Directions
Write out the entries below exactly. End with the line that contains "Task: Toggle Bold".

◆ ◆ ◆ ◆ ◆

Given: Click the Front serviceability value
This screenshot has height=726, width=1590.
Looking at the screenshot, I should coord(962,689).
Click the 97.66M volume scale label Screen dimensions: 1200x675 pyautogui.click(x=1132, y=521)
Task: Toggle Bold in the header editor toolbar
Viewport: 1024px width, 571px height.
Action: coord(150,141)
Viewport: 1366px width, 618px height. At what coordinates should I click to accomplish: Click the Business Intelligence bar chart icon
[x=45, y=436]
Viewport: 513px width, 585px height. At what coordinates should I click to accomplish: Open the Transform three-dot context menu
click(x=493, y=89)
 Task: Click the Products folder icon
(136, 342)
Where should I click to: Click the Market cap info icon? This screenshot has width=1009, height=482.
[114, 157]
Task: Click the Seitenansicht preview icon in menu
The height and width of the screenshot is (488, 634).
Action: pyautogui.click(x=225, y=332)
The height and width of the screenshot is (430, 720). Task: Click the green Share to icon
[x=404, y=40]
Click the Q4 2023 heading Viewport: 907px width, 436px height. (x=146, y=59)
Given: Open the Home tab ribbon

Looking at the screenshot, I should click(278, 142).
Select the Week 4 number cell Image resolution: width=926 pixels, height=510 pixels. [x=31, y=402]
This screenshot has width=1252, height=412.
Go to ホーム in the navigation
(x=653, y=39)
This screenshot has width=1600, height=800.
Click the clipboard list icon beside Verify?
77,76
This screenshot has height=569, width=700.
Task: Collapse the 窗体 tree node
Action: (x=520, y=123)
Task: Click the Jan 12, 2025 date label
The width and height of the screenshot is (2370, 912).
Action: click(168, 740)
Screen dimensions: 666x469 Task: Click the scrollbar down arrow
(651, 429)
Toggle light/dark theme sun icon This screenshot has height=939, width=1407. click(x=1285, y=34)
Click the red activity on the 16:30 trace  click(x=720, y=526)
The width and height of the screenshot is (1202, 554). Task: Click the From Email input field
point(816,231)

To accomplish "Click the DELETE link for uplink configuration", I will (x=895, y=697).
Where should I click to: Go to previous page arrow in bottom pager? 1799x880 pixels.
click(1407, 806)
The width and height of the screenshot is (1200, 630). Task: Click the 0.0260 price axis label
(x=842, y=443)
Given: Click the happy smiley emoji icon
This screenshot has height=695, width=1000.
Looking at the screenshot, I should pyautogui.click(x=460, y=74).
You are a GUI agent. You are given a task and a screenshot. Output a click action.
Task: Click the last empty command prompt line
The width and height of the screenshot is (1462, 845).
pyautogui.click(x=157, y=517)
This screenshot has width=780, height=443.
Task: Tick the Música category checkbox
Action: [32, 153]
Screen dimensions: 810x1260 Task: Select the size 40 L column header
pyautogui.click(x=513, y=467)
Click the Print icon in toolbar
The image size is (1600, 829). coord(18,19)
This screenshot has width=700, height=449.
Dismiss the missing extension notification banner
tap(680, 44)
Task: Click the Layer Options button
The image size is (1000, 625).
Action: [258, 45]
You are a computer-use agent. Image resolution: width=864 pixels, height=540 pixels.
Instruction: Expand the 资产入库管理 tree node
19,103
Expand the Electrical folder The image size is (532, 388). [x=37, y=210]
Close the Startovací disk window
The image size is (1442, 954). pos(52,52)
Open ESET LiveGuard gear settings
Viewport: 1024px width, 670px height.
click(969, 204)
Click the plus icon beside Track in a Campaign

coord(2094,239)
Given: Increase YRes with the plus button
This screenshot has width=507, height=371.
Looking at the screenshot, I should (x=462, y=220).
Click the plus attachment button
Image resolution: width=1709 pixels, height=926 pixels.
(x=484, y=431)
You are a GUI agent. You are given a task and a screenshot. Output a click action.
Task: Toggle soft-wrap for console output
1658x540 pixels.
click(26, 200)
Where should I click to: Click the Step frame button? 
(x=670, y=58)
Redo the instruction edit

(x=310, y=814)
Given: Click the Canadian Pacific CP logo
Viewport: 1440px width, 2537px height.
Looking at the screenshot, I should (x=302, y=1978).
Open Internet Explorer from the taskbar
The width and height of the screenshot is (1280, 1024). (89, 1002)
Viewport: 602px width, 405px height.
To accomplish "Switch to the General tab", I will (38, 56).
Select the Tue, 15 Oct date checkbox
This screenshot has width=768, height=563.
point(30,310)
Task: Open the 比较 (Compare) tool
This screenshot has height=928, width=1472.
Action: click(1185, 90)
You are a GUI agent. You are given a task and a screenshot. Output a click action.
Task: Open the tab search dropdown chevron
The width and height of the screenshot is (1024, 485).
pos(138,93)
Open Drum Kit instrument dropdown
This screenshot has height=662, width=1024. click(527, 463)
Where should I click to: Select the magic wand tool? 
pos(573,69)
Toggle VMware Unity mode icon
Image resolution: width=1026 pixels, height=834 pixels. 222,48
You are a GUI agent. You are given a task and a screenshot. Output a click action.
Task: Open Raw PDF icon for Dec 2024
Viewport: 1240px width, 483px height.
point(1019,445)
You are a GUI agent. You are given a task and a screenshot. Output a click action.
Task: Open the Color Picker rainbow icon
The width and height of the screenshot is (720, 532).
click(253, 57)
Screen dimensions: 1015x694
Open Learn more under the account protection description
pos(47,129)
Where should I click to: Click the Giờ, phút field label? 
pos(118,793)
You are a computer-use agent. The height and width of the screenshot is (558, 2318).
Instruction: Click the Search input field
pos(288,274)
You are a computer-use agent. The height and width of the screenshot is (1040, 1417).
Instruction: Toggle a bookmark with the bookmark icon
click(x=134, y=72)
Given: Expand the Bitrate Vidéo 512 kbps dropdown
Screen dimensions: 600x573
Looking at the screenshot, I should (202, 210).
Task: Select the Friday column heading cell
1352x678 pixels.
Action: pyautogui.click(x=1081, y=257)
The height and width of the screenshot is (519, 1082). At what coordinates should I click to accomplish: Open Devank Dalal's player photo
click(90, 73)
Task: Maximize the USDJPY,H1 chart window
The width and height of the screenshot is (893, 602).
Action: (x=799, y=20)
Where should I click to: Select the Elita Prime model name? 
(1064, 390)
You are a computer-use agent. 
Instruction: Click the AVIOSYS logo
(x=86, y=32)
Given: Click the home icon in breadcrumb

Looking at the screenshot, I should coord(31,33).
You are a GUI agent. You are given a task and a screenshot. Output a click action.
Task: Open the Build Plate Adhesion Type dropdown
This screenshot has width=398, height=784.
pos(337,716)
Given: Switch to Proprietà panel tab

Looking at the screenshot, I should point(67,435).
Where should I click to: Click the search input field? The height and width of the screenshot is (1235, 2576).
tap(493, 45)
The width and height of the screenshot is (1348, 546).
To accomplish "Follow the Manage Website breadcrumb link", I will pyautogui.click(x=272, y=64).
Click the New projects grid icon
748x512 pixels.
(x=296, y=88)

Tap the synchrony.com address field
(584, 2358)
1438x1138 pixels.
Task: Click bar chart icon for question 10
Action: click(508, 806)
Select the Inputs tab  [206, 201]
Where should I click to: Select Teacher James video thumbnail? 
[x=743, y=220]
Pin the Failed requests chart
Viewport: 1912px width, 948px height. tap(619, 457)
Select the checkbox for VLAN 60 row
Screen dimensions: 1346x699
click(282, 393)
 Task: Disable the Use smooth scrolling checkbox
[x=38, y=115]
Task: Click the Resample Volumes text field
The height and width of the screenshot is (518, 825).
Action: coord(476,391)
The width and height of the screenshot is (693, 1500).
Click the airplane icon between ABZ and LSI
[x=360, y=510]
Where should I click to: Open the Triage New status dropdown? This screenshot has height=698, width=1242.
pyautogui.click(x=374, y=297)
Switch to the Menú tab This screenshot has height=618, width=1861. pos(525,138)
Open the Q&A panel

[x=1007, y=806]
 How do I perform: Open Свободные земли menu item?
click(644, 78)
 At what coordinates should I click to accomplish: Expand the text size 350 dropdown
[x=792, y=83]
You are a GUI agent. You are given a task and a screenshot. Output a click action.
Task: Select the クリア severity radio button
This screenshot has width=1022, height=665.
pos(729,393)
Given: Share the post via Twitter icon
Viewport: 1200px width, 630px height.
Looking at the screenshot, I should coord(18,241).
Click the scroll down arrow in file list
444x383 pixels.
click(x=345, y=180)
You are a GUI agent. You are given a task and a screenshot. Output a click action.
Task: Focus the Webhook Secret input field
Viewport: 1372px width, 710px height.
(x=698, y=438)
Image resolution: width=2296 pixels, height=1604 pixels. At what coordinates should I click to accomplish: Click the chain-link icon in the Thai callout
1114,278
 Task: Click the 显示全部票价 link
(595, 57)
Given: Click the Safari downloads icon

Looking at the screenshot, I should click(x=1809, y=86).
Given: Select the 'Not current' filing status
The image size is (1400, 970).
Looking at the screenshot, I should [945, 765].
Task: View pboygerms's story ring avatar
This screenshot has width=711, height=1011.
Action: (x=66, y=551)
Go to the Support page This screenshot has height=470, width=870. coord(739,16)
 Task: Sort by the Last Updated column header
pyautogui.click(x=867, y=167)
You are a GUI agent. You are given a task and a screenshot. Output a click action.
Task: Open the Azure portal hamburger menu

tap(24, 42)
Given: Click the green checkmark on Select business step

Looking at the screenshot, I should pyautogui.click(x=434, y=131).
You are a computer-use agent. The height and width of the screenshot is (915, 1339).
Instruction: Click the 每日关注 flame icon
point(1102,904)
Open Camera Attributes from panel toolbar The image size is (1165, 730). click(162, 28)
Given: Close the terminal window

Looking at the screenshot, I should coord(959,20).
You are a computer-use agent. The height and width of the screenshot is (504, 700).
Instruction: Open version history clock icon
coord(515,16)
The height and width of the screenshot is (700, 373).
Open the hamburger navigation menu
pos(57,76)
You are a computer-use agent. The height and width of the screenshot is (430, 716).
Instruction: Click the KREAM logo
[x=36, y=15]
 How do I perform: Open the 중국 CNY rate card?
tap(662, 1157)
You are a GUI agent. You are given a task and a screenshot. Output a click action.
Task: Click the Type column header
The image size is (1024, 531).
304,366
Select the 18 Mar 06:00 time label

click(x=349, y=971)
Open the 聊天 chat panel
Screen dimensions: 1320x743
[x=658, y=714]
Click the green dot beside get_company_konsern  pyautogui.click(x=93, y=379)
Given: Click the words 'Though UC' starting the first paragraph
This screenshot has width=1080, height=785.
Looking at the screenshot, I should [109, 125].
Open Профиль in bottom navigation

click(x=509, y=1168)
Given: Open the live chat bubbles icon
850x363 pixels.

◆ ◆ ◆ ◆ ◆

Reply
Given: Click the Front serviceability value
This screenshot has height=726, width=1590.
Looking at the screenshot, I should coord(962,689).
Click the 97.66M volume scale label Screen dimensions: 1200x675 pyautogui.click(x=1132, y=521)
Task: Toggle Bold in the header editor toolbar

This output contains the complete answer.